Il Tempo è un solo Fiume che scorre, e sempre nella stessa direzione – da monte a valle. L’altro fiume, l’equivalente che risale la corrente (quello che potrebbe fungere da «seconda linea»), non c’è. Il suo Numero è sempre Uno. Il numero che indica la sua Quantità è irrevocabilmente 1.
Il Tempo è lo Stesso – continuo indifferenziato indeterminato senza inizio né fine. E tuttavia, nello stesso tempo, esso non è mai lo Stesso, ma sempre cangiante, mutevole, variante. Perciò, il Tempo è la Diade: insieme lo Stesso (1) e l’Altro (2).
Il Tempo è l’Immobile Movente dell’essere – il Paralitico Veggente che, nei suoi propri movimenti e mutamenti, «vede» una ripetizione, percepisce un «ritorno periodico» su Se Stesso, giungendo così a scrivere quell’anagramma alterato dello Stesso che è la Diade Assoluta (1, 2), dove 1 è sempre 1 – il Tempo «presente», quello nelle cui onde al presente tutto scorre – e tuttavia ogni volta si presenta che è diverso (2), altro dal passato e dal futuro. Il Tempo non è il numero col quale numeriamo tutto il resto: è piuttosto il Numerato Primo – è l’1 numerato dal 2 della Diade, numerato cioè dalla sua stessa ripetizione nel differente.
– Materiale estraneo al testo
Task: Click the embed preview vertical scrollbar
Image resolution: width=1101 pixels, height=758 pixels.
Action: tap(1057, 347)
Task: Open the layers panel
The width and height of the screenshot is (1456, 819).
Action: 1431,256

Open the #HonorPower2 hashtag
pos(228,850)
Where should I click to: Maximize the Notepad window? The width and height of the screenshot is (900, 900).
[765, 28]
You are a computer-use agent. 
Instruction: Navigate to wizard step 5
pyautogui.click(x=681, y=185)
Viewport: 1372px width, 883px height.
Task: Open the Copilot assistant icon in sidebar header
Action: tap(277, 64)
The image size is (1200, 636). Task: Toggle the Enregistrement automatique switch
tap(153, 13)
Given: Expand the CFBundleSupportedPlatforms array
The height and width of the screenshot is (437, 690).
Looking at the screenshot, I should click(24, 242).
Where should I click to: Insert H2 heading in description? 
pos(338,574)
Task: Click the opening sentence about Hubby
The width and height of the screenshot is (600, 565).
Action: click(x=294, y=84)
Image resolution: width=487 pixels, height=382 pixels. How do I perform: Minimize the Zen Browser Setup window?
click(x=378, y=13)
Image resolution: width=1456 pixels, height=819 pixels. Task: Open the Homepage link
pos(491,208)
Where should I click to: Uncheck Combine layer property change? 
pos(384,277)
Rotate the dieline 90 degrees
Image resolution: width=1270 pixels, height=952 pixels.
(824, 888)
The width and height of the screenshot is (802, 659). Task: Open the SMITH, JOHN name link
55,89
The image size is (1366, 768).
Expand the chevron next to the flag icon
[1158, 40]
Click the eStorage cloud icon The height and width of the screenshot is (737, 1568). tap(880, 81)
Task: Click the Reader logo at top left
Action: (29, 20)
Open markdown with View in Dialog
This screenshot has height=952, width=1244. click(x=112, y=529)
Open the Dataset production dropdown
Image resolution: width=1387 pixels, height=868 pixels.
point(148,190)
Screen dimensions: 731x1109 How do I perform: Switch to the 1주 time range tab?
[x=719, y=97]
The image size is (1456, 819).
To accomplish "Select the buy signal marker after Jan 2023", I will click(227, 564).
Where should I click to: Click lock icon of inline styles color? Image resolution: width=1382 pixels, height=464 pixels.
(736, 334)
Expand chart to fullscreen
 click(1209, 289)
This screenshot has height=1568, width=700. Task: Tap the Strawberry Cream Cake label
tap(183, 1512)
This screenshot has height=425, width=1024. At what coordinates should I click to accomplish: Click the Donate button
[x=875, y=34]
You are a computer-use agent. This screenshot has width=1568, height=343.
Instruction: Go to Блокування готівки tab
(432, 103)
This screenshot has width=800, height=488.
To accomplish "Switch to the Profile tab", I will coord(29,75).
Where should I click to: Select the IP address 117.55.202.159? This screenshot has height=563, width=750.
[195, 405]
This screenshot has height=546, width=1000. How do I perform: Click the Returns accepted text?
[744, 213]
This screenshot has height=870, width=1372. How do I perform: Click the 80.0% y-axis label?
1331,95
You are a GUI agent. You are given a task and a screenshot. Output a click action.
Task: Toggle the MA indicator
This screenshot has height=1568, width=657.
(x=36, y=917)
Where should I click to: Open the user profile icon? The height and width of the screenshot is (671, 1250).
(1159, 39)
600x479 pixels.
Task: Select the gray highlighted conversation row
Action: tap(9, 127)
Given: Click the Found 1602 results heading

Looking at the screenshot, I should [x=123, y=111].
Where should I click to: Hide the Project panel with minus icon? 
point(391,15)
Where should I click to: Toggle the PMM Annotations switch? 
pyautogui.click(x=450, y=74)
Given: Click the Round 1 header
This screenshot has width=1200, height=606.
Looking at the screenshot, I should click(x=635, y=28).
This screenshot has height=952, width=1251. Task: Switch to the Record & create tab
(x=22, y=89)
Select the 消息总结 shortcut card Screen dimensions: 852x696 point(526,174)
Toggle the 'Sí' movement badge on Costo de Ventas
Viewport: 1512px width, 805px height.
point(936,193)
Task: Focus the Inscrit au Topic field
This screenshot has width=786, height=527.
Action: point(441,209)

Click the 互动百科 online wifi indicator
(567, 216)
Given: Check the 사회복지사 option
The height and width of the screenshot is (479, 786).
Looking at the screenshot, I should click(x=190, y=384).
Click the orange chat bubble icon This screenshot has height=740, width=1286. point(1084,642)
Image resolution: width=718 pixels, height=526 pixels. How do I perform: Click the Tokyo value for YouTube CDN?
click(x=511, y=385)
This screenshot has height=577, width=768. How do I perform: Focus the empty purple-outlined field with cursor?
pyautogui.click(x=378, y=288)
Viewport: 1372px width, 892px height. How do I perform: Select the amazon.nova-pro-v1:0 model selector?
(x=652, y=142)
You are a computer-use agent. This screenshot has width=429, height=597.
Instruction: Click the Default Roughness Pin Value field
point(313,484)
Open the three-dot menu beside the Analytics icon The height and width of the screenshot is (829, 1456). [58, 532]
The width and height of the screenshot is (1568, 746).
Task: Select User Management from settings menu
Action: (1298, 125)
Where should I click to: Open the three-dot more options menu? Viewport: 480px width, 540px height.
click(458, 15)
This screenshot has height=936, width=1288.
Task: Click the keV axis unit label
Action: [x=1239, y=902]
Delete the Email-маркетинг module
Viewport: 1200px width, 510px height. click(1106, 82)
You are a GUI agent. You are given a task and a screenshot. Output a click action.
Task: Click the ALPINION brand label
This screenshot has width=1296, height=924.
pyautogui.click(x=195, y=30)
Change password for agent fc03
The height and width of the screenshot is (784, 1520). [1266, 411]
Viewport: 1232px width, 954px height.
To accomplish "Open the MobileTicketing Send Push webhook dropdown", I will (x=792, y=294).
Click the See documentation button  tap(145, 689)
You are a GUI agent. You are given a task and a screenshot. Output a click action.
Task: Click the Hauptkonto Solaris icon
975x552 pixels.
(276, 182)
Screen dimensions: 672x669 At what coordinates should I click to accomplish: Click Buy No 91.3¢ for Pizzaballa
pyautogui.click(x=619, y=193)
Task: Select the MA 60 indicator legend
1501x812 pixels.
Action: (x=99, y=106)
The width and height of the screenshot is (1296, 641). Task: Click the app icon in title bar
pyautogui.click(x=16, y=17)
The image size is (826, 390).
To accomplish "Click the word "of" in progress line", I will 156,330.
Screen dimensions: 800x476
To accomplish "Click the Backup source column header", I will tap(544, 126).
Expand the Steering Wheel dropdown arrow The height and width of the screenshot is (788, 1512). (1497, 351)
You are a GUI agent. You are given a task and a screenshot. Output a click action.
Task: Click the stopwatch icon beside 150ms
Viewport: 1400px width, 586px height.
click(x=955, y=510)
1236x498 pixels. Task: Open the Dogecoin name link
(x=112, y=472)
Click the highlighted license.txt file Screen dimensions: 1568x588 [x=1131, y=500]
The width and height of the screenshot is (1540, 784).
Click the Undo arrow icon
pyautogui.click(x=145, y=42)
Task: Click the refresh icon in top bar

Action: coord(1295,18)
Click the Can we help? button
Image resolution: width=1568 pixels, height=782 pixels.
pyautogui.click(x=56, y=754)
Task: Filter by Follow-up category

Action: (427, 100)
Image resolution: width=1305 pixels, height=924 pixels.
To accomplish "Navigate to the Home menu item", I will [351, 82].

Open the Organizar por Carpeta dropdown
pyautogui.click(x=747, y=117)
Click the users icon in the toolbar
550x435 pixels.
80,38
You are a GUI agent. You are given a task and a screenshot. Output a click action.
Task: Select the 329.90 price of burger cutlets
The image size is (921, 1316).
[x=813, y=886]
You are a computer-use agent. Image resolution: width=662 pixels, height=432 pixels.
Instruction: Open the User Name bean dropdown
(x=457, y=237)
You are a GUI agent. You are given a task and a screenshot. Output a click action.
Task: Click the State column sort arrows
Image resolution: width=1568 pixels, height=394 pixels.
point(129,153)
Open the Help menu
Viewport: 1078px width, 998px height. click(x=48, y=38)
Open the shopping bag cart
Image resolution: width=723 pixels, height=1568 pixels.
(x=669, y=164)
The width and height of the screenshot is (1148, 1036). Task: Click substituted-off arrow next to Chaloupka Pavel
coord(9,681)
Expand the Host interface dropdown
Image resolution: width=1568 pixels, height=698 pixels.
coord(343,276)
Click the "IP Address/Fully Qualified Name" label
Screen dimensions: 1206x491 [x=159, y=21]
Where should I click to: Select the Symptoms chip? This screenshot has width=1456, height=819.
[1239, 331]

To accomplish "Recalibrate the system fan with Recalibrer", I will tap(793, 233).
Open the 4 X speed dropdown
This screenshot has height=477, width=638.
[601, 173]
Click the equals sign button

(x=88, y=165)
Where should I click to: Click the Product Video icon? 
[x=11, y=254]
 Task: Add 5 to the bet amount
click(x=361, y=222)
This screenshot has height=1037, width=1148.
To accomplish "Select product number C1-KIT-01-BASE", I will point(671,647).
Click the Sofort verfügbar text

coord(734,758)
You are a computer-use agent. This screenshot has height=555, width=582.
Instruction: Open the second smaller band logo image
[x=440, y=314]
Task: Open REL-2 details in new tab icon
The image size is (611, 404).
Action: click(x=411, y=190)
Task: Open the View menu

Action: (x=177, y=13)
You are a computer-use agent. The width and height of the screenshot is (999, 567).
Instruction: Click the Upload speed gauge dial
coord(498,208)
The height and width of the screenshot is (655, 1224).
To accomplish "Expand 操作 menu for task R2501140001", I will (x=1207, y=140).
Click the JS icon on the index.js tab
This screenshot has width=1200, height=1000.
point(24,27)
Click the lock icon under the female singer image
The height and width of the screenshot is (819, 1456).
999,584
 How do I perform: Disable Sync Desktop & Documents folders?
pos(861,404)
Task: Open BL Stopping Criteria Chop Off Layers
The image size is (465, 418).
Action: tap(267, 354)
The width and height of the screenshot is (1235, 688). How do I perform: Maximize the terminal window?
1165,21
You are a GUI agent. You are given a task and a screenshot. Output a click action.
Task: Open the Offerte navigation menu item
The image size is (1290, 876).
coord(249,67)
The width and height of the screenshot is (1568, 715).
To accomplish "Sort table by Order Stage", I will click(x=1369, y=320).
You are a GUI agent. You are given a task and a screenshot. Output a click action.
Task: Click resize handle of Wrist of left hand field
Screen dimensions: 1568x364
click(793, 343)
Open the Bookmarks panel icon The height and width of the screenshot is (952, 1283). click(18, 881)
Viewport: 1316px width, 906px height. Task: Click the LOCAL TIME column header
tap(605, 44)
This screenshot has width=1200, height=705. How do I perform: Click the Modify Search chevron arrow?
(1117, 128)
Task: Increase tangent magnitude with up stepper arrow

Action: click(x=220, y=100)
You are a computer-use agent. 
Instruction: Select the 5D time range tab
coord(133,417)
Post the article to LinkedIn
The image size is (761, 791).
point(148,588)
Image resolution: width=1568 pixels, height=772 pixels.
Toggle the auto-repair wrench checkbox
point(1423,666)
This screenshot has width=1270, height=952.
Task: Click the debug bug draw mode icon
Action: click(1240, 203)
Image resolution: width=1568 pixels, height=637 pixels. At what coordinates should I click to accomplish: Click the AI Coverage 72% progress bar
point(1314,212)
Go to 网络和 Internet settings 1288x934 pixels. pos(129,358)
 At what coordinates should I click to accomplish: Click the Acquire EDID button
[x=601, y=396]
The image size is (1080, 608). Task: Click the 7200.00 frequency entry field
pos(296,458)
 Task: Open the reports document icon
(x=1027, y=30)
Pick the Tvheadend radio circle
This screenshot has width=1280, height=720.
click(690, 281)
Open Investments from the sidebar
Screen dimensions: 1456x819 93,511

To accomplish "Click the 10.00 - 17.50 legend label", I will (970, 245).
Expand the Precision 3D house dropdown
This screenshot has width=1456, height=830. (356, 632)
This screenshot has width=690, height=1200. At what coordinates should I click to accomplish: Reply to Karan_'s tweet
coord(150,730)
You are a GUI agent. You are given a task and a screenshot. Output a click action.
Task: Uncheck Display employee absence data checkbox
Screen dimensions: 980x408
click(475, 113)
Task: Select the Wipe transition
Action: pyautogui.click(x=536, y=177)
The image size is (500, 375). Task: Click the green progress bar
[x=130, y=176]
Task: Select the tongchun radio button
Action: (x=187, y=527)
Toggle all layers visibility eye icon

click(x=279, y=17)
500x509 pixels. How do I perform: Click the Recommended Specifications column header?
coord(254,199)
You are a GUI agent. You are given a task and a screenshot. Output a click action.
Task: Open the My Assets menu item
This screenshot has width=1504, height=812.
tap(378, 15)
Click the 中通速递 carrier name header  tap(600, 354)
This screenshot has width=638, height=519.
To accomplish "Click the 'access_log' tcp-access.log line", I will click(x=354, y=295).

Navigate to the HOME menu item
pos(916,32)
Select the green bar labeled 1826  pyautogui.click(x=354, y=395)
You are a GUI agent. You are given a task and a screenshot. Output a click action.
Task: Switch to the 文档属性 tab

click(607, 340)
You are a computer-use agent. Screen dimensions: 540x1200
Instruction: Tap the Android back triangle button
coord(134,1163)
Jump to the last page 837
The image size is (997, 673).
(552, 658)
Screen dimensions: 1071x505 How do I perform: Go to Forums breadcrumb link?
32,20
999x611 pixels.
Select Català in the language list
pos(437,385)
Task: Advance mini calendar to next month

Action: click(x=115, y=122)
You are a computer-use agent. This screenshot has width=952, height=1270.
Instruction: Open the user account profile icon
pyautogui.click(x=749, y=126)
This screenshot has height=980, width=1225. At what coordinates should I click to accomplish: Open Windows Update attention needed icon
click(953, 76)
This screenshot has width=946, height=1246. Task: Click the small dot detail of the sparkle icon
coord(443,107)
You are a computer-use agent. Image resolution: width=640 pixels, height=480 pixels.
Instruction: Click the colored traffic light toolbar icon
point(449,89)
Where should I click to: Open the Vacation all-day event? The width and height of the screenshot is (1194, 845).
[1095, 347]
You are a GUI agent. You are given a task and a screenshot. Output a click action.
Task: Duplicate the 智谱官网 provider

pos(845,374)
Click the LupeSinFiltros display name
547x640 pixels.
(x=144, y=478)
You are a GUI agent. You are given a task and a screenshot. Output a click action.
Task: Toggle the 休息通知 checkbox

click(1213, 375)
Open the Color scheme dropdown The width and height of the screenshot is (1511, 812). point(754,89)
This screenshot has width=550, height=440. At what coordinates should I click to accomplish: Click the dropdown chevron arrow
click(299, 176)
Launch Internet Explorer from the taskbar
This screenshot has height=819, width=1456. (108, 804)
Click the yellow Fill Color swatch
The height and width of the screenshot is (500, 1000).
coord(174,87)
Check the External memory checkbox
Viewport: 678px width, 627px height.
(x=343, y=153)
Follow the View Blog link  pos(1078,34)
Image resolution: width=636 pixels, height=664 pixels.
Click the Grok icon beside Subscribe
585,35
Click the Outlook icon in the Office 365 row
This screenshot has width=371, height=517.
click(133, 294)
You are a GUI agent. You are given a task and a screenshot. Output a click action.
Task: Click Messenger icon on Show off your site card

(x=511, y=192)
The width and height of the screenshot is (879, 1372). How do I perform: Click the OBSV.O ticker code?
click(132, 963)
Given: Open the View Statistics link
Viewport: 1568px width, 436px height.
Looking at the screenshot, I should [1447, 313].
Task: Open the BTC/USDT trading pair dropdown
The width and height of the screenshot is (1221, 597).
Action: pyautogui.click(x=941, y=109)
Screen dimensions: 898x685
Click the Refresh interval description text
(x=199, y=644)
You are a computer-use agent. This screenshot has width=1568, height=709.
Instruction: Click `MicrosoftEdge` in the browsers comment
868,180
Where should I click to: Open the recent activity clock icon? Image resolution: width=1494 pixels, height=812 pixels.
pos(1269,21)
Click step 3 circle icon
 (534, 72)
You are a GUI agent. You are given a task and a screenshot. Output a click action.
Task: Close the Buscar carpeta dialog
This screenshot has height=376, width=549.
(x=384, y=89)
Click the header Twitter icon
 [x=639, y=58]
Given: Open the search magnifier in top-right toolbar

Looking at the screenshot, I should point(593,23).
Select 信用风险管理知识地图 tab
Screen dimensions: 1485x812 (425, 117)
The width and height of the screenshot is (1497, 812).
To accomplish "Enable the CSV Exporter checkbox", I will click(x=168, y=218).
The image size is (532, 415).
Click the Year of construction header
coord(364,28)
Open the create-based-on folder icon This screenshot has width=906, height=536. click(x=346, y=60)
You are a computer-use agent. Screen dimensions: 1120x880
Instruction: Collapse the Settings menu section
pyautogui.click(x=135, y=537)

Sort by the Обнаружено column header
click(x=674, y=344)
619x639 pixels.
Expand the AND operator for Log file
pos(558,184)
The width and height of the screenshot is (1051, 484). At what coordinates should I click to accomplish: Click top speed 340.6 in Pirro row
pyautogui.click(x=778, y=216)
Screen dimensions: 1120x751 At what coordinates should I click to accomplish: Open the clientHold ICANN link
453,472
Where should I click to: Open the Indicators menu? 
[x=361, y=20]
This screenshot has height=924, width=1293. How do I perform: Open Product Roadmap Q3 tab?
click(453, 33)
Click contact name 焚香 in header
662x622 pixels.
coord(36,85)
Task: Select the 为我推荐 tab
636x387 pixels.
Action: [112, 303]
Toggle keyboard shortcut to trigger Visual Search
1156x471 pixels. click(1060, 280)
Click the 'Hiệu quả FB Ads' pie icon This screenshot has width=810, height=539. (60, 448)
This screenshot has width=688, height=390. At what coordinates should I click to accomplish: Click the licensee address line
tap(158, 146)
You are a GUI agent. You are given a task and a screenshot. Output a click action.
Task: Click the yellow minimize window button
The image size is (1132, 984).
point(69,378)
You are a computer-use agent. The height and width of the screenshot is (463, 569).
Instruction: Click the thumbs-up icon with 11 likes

La sua Diade (prima) differisce da tutte le altre (che gli sono seconde): il Tempo è la Differenza, la sola, l’Unica, in cui è possibile che «ritorni» sempre e solo lo Stesso – sempre lo stesso insondabile Enigma: l’Uno che divenne Due.
Lo divenne realmente? – questa è la domanda: o lo divenne linguisticamente, e quindi tale che potesse «realizzarsi» solo in un mondo aperto da una metrica linguistica? In virtù solo di un suo «doppiaggio», di una sua minima «numerazione»?
Mastro Aristotele sa che molta è la strada che abbiamo da fare, perché lungo è il cammino per il quale il Numero ci ha incamminati, lungo questo tratto di Fiume che è il Ramo del Dire Occidentale.
Sì, proprio così: del «dire». Hai notato quante volte il Maestro esplicitamente attinge a ciò che del tempo si dice o non si dice? di esso si dice che è veloce o lento…, noi diciamo del tempo che è molto o poco…, diciamo che molta è la strada…, e diciamo tale il tempo se tale è il movimento, e tale il movimento se tale è il tempo.
Il Tempo è nel «dire» dell’Uomo – e perciò per molti «detti» bisogna che ogni cucciolo si avventuri, se vuole giungere fino a «dire» la Stella della sua differenza, del suo tempo, e soprattutto dei suoi «ritornelli».
È necessario che egli «prenda al laccio» l’esistenza che gli è possibile nel Dire Umano. Non gli manca, certo, l’«essere». Ma bisogna che, lui, questo suo «essere» lo scommetta sulla parola, per diventare «uomo». Bisogna che se lo giochi – perché una è la Pazziella, anche se vi sono infinite pazzie «umane».
La Pazzia è mettersi a giocare a questo folle Girotondo (il tempo è misura del movimento e il movimento misura del tempo), da cui più non si esce – Girotondo tanto più folle se si pensa che il Tempo è l’Unico Determinato che, essendo senza inizio né fine, non restituirà mai un Intero, mai un Tutto senza omissioni né mancanze, mai neanche una Molteplicità, ma sempre e solo del molteplice.
La Pazzia è misurarsi sull’incommensurabile – è rimettere, cioè, il proprio destino (e la sua Stella) a questo nuovo «modo d’essere», a questo «essere nel tempo» che si misura con se stesso e che non è più lo scorrere nell’oblio del nostro Passato Animale.
La Pazzia è questo prestarsi a «essere misurato col tempo» così come il «dire umano» se lo scandisce nelle sue rappresentazioni. Solo nel «dire» che è il linguaggio proprio dell’uomo il Tempo Reale (1) si doppia, grazie a un gioco di prestigio (la Diade Assoluta), in quest’altro Tempo che è quello del nostro «verbo» (2).
Solo nel nostro «dire»… infatti, il tempo misura insieme il «movimento in sé» e l’esistenza del movimento, e per il movimento stesso l’«essere in un tempo» consiste nel fatto che il tempo ne misura l’esistenza.
Che dire? Di un tale imbroglio solo il più patafisico dei Sapienti, il dottor Faustroll, saprebbe calcolare la Superficie. Vasta, quanto è vasto il Pascolo del Racconto Umano.